Ennesima prova di carattere del grande Billy Friedkin, che torna a descrivere con il suo taglio realistico inimitabile una coppia di sbirri e la loro vitaccia messa a confronto con quella sul filo del rasoio ma molto più remunerativa del malvivente di turno.

Tantissima carne al fuoco in questo film, in primo luogo Los Angeles, troppo spesso descritta come una città dalle mille bellezze, in realtà dalle testimonianze di alcuni miei conoscenti e dall'immagine che ne da Friedkin "La città degli angeli" è uno sterminato agglomerato urbano, disomogeneo, per niente elegante e le molte inquadrature panoramiche annettono in lontananza la ferraglia delle raffinerie, delle gru ciondolanti del porto, della ferrovia tentacolare ma anche il cemento opaco dei viadotti, dell'architettura asettica dei capannoni e delle abitazioni dove si muovono i tanti personaggi ben descritti nella storia.

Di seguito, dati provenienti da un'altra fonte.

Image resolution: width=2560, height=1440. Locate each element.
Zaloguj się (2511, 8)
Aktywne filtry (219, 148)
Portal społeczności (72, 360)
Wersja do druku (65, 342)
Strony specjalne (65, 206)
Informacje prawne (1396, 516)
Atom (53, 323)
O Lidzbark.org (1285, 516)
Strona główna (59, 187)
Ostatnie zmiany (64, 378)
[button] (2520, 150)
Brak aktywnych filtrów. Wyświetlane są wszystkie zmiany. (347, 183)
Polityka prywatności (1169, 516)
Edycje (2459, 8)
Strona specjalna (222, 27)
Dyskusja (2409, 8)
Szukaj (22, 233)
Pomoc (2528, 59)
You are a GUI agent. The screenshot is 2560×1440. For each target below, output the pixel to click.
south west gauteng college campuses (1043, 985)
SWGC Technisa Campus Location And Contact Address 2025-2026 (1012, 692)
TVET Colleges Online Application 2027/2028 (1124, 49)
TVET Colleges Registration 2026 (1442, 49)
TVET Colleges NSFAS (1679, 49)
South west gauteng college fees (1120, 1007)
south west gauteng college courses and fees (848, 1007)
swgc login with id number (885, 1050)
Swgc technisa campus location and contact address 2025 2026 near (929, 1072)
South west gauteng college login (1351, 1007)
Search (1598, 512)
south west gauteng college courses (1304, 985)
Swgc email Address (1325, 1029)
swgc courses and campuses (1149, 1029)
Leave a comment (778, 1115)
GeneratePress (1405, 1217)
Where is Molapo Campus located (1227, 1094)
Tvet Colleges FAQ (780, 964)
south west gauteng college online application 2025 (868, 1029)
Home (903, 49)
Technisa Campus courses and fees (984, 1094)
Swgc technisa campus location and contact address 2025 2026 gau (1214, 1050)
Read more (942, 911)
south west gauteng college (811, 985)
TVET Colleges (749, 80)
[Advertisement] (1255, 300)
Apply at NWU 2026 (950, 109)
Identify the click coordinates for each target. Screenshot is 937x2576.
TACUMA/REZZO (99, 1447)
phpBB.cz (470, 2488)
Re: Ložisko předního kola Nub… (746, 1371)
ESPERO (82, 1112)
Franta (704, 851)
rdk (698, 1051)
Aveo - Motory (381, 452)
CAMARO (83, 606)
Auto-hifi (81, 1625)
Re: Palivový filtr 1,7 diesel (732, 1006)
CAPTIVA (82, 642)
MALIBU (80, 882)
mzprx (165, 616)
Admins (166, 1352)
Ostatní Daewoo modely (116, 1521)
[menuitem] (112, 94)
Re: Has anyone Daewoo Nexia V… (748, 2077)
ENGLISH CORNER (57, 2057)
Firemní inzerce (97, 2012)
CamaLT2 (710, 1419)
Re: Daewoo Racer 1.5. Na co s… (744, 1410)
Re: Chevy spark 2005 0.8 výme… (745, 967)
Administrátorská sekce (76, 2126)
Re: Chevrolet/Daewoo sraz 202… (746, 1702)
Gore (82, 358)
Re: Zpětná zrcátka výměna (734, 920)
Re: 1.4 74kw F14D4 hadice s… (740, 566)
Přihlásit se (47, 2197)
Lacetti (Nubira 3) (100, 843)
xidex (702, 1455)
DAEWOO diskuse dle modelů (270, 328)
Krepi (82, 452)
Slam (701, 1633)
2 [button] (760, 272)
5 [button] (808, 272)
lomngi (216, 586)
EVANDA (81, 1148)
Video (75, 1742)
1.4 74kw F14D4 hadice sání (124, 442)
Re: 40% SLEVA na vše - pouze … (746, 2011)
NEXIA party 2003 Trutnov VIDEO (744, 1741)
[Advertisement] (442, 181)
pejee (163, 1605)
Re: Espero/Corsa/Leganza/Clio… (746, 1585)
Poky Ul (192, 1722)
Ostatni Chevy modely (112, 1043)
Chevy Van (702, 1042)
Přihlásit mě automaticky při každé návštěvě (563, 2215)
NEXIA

L.A. è un concentrato di umanità alle prese con attività illecite e artistiche, tanto che rivedendolo a posteriori potrei dire che ha degli agganci diretti con altri due film in cui è la location unica e mi riferisco a "Crash - Contatto fisico" e "Il Grande Lebowsky": con il primo condivide la descrizione più o meno approfondita delle molte etnie che la popolano, a cominciare dal terrorista mediorientale che illumina il film prima dei credits iniziali, passando per l'inserviente cinese nell'appartamento dove Chance e Vukovic tengono d’occhio un sospettato fino agli immancabili afroamericani violenti e inaffidabili, con il secondo condivide in maniera più marcata l’innegabile valenza artistica e culturale della città, rimane negli occhi l’appartamento pieno di dipinti dell’artista paraplegico a cui Vukovic fa visita e la rappresentazione teatrale in cui recita Debra Feuer, la compagna del personaggio più interessante del film, il falsario pittore senza scrupoli Rick Masters.         

La caratterizzazione del ricercato spacciatore e produttore di banconote false è affidata ad un ottimo Willem Defoe, che lo rende inquietante ed intimidatorio nei confronti dei suoi avversari ma anche dei suoi collaboratori, viene automatico un raffronto con il trafficante di eroina incarnato da Fernando Rey in “The French Connection”: entrambi godono delle ricchezze dei loro loschi traffici visto che Masters si aggira con una scintillante Ferrari nera tra gli intellettuali della Los Angeles da bere e gentaccia dei bassi fondi, a loro fornisce una grossa quantità di pezzi falsi in cambio di una percentuale inferiore di dollari veri, all’antitesi della sua sfrontata cattiveria si staglia la figura dello sbirro onesto e ligio al dovere di William Petersen in grande forma atletica, lontano dalla pachidermica linea che lo caratterizza negli episodi di “CSI”.                             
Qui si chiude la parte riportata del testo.